Calder Viaduct
Known as Bridge No.13, Calder Viaduct has three spans each 70 feet in length. Every one of the stone voussoirs had to be individually designed and cut due to the structure's skew. A rounded oversail runs the length of the viaduct on both sides. The piers comprise dressed stone blocks and are protected by modest cutwaters. Pilasters divide the spandrels above the two intermediate piers. At the north-east end, the spandrel is being pushed out over the voussoirs. Movement of the viaduct has resulted in numerous cracks developing. Tie bars and pattress plates restrain the structure at the spandrels. The viaduct crosses the Calder at a skew of about 42 degrees and is 122 yards long. New sections of string course and oversail were installed on the structure's north side when it was opened to the public. A tarmac track now crosses the viaduct, connected via a slope to a path along the river bank on the south side.

During the rapid expansion of the network during the 1840s, the Lancashire & Yorkshire Railway built a 4½-mile connecting branch between its own Wakefield-Goole line at Pontefract and the North Midland’s Normanton-Leeds route at Methley Junction. Constructed by two contractors, Mr Thornton and Messrs Pearson & Woodhouse, it opened on 1st December 1849.

The line was straight for much of its length and demanded relatively light engineering. The most significant feat was located close to its western end - a viaduct comprising three 70-foot spans over the River Calder, crossing it on a skew of about 42 degrees. Known as Bridge No.13, it is 122 yards in length.

The substantial eastern abutment is stone-built, featuring a substantial oversail and copings which extend along the full length of the structure. It suffers from extensive cracks and bulging, resulting in the installation of a tie bar and pattress plates. There is evidence that the abutment has moved at some point, the line of the viaduct being displaced northwards at its east end. On the abutment’s north side is a triangular wing wall to retain the river bank.

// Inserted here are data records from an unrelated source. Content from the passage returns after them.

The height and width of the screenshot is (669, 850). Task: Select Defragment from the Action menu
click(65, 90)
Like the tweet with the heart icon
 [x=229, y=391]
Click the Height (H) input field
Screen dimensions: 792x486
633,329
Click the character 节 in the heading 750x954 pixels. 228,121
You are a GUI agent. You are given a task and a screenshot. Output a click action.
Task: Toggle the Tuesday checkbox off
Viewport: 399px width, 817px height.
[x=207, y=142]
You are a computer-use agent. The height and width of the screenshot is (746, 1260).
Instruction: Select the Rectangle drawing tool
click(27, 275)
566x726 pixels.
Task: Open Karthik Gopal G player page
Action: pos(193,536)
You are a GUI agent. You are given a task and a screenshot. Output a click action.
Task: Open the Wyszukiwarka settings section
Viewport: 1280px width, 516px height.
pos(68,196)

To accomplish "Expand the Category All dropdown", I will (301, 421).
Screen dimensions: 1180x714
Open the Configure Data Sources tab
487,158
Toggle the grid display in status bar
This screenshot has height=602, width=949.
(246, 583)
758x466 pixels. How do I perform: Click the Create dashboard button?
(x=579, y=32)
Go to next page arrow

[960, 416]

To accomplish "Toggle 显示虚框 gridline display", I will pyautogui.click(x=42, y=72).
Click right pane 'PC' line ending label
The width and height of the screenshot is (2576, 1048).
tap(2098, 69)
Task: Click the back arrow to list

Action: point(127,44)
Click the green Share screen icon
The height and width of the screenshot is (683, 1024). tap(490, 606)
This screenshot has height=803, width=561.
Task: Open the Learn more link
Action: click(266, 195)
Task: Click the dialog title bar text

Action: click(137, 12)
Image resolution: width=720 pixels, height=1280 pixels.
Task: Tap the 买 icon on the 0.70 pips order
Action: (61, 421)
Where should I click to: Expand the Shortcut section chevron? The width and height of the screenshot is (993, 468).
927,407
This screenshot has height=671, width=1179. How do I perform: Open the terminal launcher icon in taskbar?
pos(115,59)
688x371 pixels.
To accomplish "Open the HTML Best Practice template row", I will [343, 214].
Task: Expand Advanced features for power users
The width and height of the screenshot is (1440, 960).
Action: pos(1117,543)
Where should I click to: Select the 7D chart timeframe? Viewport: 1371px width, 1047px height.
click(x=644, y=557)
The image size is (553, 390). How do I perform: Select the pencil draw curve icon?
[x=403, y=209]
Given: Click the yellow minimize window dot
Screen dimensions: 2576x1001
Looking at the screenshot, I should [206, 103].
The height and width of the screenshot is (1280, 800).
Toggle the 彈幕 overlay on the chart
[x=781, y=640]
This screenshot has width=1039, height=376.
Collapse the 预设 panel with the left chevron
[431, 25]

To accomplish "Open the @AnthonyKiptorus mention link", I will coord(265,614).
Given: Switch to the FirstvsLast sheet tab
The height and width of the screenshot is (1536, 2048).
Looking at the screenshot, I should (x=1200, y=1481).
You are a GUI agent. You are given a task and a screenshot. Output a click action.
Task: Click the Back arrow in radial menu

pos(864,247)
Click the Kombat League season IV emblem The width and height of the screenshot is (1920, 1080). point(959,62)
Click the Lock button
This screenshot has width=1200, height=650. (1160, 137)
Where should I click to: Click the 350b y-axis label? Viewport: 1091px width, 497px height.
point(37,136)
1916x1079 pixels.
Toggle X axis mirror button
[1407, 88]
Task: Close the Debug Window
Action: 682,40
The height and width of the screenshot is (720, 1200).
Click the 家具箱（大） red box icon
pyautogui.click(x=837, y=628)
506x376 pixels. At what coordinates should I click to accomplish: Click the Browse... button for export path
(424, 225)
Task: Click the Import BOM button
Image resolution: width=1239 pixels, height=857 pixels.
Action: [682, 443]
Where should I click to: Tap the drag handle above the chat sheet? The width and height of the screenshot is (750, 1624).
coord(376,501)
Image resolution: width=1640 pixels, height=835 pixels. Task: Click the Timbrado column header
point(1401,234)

Pilasters mark the junction with the main structure. Brick was used for the arches, framed by substantial masonry voussoirs which had to be individually designed and cut to accommodate the skew. The spandrels have been locally pushed outwards over the arch barrels, again prompting the use of tie bars and pattress plates. The piers are formed of dressed-stone blocks and protected by modest cutwaters.

At the western end, the abutment is slightly smaller and in generally better condition.

The line over the viaduct was closed to rail traffic on 23rd February 1981 and the tracks had been removed by January 1983. A proposal to incorporate the structure into a network of local cycle paths was submitted to Wakefield Council in 2010; seven years later, a tarmac surface was laid along its centreline and handrails provided. Sections of the masonry oversail were also replaced. However work to extend the path east and west from the viaduct has not yet been progressed.